ドラフト会議でヤクルトから単独1位指名を受けた法政大・松下歩叶内野手(桐蔭学園)。東京六大学通算74試合で、259打数7…

ドラフト会議でヤクルトから単独1位指名を受けた法政大・松下歩叶内野手(桐蔭学園)。東京六大学通算74試合で、259打数76安打、通算打率.296、14本塁打を記録した。3年秋から三季連続で打率3割以上を残し、しっかりとアピールに成功。見事ドラ1プレイヤーとなった。

 ヤクルトにとって大学生野手をドラフト1位に選んだのは、競合で外した15年の高山俊(明治大-阪神)以来、10年ぶりとなる。大学生野手を単独で獲得したのは05年、1位に相当する希望枠で指名した武内晋一(早稲田大)以来となっている。

 野手の有望株が少ないヤクルトにとって松下は1年目から活躍が期待される。どんな活躍ができるか予想してみたい。
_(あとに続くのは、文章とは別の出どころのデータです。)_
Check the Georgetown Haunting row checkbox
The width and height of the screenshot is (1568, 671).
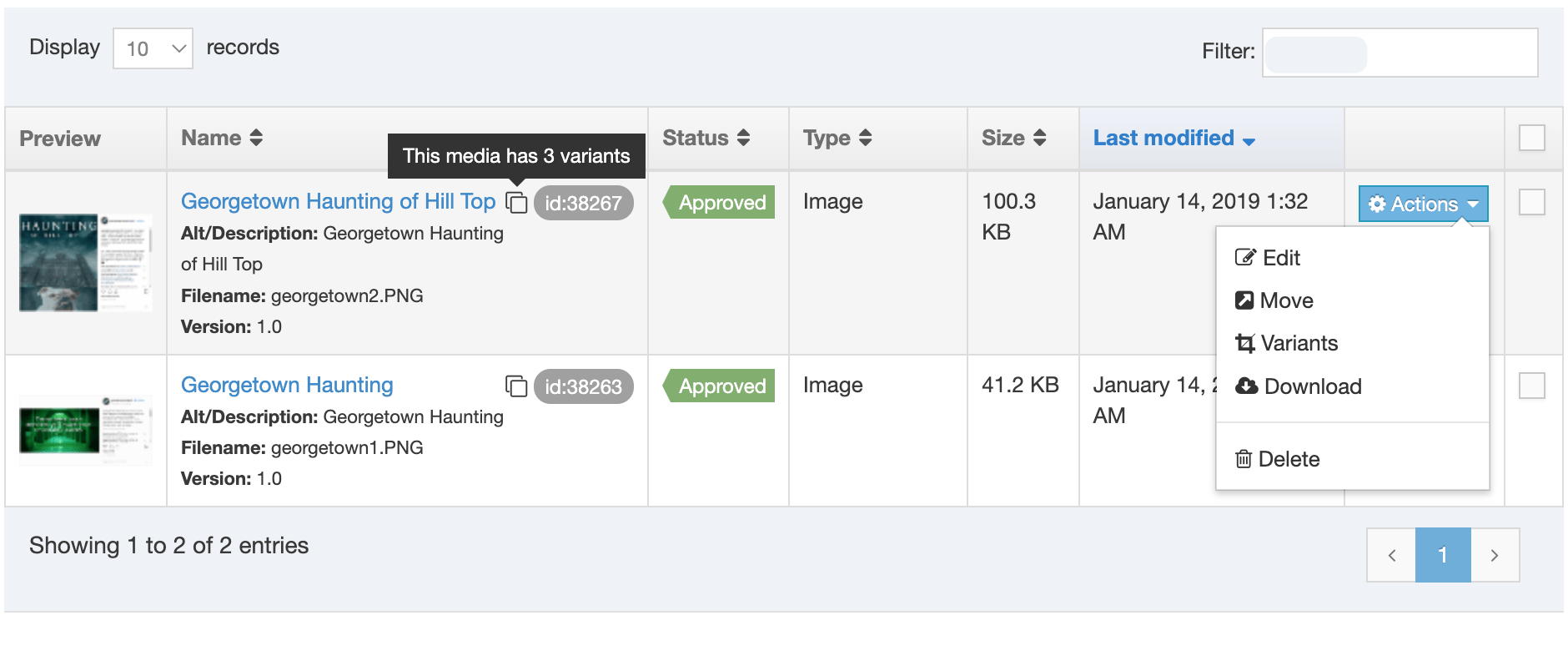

 まず松下には引っ張り傾向が強いプルヒッターの一面がある。

 4年秋の18安打中16安打がレフトからセンター方向への安打だった。4年春も17安打を打っているが、右方向への安打は内野安打を含め2本しかない。

 実際、大学日本代表選考合宿の練習を見ていても、引っ張り傾向が強い打者という印象を受けた。バットを立てて構え、スイングの軌道もコンパクトで、自分の体に近いゾーンを得意としている。狙って引っ張っているのではなく、ベストスイングをした結果がボールを巻き込んで打つ形になり、レフト方向への打球が多くなるのだ。

 かといって右打ちができないというわけではなく、外角球に対し、しっかりと合わせて右方向に打ち返すこともできる。

 打撃スタイルはヤクルトの大スター・山田哲人内野手(履正社)を彷彿とさせるものがあり、松下も同じようなアプローチで育てるべきだろう。松下が良いのはファーストストライクから積極的に振れる姿勢があること。ヤマを張って打つ選手もいるが、壁に当たるまでは積極的にファーストストライクからバットを振って、投手に恐怖感を与える打者になっていきたい。

 元々遊撃、二塁をやっていたこともあり、三塁守備には俊敏性があり、打球反応も良い。どっしり体型の三塁手と比べてもスピードがあり、肩の強さもある。捕球技術など鍛える部分はたくさんあると思うが、それでも、瞬発力が優れた選手なので、数年でモノになりそうだ。

 近年のヤクルト指名選手でも、これほどのスケール感と実戦力を兼ね備えた野手が入るのも久しぶりではないか。球団は1年目から積極的に使うだろう。

 1年目は50試合〜100試合出場、150打席〜300打席、打率2割台、5本塁打、30打点と予想する。それでも2年目以降からプロの水に慣れて、規定打席到達、二桁本塁打を狙えるポテンシャルの高さはある。

 積極的な打撃スタイルを失わず、ヤクルトのスター選手へ成長できるか注目だ。